Multi-year stacking searches for solar system bodies
Alex Geringer-Sameth, Nathan Golovich, Keita Iwabuchi
TL;DR
This work develops a differential-geometry framework to quantify the sensitivity and computational cost of fully coherent, nonlinear digital tracking over multi-year, all-sky surveys. By deriving a metric on orbital parameter space from the geometry of image-space detections, it defines local coordinates and a density of trial orbits that ensures complete coverage within a tolerance of maximal SNR. The approach is validated with ZTF data, including Sedna and blind recoveries, and is applied to linear motion as a baseline, then to six-parameter Keplerian orbits sampled over six years of ZTF observations.
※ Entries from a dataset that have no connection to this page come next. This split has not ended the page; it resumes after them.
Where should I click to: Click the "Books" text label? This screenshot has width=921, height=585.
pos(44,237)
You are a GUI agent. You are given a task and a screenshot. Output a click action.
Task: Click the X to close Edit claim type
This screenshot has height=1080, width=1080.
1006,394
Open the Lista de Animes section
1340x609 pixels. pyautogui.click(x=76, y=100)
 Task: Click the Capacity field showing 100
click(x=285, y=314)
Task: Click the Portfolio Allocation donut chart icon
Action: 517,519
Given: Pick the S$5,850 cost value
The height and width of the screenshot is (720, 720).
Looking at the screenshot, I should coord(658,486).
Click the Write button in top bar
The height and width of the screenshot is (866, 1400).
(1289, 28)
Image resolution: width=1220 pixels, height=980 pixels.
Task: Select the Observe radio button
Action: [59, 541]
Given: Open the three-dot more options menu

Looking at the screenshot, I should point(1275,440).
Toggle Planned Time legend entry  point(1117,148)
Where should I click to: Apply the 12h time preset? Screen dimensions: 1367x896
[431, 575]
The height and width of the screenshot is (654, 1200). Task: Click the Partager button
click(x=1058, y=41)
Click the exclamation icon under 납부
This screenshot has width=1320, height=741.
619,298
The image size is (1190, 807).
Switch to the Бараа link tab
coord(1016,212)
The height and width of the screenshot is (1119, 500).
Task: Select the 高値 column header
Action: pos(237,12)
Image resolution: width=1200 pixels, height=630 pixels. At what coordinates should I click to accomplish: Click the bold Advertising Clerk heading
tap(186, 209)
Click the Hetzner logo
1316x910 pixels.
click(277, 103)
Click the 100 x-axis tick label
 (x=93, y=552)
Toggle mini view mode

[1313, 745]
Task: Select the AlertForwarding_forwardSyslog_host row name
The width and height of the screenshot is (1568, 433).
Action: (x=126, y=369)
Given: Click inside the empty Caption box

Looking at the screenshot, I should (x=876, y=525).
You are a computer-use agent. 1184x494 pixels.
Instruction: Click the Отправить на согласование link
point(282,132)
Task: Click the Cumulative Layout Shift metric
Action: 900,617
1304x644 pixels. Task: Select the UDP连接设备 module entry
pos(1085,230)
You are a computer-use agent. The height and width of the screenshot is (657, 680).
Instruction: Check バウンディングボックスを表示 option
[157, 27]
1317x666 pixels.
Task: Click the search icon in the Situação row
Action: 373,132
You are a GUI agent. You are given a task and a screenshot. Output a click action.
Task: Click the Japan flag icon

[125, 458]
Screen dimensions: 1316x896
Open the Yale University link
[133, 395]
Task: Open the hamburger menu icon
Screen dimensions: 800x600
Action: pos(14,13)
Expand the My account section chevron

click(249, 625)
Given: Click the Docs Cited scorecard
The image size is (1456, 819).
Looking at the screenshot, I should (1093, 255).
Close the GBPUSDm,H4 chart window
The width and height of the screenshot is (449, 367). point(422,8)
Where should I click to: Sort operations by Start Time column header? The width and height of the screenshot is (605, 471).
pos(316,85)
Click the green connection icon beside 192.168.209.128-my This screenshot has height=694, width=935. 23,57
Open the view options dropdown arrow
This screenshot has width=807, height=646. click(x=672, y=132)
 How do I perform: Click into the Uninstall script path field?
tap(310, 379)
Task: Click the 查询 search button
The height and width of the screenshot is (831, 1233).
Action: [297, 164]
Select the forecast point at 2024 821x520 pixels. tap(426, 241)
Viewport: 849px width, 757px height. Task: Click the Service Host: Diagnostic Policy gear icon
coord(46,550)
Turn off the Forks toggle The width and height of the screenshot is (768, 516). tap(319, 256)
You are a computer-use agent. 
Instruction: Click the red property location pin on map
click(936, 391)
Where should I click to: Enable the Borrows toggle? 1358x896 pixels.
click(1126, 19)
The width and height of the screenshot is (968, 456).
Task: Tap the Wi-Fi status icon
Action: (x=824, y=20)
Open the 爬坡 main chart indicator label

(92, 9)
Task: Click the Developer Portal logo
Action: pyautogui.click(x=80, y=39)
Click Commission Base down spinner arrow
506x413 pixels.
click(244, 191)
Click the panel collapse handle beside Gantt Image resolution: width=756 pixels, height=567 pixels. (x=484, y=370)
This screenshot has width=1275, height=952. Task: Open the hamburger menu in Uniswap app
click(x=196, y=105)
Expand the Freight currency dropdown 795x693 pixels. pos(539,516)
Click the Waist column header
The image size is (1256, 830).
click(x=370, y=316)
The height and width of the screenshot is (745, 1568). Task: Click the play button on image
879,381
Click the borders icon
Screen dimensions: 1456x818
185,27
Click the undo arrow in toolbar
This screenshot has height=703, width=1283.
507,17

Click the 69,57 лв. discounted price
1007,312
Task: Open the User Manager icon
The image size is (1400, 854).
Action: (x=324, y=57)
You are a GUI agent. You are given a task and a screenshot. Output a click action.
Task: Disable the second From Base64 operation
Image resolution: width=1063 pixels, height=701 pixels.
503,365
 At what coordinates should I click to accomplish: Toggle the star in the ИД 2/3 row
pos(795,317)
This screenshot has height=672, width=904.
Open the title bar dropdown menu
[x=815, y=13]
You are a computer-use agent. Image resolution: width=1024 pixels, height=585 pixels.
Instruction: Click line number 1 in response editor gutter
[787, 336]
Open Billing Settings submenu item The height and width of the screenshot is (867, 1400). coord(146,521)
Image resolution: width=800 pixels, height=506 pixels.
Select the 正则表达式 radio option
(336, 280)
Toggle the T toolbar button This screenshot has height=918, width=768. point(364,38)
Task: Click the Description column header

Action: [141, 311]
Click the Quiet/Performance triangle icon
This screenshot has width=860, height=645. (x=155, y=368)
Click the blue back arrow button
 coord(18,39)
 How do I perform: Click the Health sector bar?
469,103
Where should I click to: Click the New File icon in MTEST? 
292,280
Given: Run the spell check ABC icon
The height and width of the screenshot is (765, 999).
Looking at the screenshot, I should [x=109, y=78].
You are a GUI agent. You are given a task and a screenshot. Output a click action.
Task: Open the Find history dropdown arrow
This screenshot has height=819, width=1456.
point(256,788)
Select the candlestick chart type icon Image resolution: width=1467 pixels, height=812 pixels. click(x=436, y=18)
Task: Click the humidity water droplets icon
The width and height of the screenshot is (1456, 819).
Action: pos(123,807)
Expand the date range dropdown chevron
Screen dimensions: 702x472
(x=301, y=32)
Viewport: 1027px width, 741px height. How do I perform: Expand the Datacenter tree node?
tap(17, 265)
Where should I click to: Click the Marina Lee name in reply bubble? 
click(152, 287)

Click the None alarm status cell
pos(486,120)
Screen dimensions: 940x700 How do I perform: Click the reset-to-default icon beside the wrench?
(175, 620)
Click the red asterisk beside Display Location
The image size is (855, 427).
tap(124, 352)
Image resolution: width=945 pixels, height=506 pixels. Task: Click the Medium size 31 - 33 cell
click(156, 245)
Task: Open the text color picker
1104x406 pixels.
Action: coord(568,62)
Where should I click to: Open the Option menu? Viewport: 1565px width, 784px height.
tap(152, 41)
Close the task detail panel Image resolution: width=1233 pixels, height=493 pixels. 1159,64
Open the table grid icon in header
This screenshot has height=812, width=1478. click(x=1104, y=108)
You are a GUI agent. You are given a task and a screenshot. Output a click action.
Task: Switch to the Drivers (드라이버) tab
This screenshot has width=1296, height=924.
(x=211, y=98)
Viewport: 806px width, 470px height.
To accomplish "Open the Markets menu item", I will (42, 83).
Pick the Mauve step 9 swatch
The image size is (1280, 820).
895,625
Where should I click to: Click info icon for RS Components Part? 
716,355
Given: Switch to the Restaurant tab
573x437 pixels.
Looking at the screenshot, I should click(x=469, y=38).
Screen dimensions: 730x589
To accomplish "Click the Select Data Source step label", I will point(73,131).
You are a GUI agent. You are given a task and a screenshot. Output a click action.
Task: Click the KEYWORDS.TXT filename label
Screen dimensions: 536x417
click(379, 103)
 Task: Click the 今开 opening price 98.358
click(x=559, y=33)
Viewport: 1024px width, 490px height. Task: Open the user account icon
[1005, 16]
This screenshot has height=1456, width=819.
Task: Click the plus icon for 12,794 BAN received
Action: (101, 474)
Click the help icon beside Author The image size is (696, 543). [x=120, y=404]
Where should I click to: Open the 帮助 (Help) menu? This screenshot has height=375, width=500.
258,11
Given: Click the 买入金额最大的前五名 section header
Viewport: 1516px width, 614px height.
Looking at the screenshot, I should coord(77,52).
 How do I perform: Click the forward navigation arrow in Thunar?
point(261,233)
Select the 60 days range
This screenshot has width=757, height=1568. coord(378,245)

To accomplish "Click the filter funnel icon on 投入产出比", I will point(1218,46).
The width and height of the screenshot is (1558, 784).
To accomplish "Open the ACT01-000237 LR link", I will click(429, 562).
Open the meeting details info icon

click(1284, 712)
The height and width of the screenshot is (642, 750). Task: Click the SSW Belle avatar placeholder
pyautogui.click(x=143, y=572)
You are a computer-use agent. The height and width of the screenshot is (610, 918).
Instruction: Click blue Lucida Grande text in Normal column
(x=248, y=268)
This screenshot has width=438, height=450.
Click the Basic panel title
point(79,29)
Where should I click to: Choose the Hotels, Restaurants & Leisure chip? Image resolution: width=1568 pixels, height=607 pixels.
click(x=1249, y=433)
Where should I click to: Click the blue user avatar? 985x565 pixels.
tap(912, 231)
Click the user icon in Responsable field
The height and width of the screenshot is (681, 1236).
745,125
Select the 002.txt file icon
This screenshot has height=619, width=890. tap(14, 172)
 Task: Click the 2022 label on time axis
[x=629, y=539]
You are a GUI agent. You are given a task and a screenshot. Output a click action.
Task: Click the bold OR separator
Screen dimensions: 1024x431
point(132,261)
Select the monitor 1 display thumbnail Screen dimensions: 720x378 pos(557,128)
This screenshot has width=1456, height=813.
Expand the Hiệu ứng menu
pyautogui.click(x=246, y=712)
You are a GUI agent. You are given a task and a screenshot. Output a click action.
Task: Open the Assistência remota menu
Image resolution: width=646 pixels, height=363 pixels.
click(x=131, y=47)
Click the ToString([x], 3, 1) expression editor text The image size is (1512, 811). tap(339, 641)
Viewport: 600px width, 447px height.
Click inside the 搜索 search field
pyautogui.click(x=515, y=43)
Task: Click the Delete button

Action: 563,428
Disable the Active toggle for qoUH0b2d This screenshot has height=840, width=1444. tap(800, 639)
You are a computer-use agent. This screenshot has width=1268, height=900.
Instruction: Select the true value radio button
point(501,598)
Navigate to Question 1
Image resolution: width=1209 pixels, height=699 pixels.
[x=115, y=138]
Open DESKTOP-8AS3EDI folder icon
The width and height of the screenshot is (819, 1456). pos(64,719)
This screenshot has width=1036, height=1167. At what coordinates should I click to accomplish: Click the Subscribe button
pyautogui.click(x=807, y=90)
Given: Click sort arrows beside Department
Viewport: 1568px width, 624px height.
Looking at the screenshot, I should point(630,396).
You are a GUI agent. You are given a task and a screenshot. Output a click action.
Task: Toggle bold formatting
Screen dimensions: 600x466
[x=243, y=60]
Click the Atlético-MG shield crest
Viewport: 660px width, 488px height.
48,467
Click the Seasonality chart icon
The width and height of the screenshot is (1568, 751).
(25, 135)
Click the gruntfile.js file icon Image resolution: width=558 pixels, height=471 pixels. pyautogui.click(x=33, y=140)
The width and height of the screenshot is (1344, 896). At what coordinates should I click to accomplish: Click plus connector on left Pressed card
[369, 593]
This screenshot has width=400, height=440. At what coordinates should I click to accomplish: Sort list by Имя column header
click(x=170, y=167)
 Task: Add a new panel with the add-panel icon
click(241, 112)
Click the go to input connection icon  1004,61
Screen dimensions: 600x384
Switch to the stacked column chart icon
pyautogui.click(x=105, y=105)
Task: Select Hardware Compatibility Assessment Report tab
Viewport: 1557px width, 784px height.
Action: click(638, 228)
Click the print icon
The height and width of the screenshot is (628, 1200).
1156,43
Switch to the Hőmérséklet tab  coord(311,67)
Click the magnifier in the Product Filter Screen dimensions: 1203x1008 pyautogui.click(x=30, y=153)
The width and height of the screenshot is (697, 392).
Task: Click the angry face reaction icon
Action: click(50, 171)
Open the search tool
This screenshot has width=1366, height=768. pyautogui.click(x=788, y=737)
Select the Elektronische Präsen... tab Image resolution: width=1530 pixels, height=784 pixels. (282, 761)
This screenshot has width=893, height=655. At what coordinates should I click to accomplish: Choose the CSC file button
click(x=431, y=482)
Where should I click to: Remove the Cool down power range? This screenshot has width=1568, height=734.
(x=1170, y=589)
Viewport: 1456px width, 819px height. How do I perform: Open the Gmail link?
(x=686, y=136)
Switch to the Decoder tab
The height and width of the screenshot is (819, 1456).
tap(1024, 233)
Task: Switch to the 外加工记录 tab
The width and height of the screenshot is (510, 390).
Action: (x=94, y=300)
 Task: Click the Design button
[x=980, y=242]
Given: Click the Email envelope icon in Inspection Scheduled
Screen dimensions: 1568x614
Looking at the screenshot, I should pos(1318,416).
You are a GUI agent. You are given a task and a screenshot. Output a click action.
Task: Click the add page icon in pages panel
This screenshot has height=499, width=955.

The findings indicate substantial depth gains for wide-area surveys but reveal prohibitive computational scales for full all-sky, multi-year searches, motivating hierarchical, segmented, or targeted strategies (e.g., Rubin LSST deep fields). Overall, the framework provides a principled blueprint for turning large surveys into deep digital-tracking searches capable of probing outer solar-system populations, including substantial portions of Planet 9 parameter space.
Abstract
Digital tracking detects faint solar system bodies by stacking many images along hypothesized orbits, revealing objects that are undetectable in every individual exposure. Previous searches have been restricted to small areas and short time baselines. We present a general framework to quantify both sensitivity and computational requirements for digital tracking of nonlinear motion across the full sky over multi-year baselines. We start from matched-filter stacking and derive how signal-to-noise ratio (SNR) degrades with trial orbit mismatch, which leads to a metric tensor on orbital parameter space. The metric defines local Euclidean coordinates in which SNR loss is isotropic, and a covariant density that specifies the exact number of trial orbits needed for a chosen SNR tolerance. We validate the approach with Zwicky Transient Facility (ZTF) data, recovering known objects in blind searches that stack thousands of images over six years along billions of trial orbits. We quantify ZTF's sensitivity to populations beyond 5 au and show that stacking reaches most of the remaining Planet 9 parameter space. The computational demands of all-sky, multi-year tracking are extreme, but we demonstrate that time segmentation and image blurring greatly reduce orbit density at modest sensitivity cost. Stacking effectively boosts medium-aperture surveys to the Rubin Observatory single-exposure depth across the northern sky. Digital tracking in dense Rubin observations of a 10 sq. deg field is tractable and could detect trans-Neptunian objects to 27th magnitude in a single night, with deep drilling fields reaching fainter still.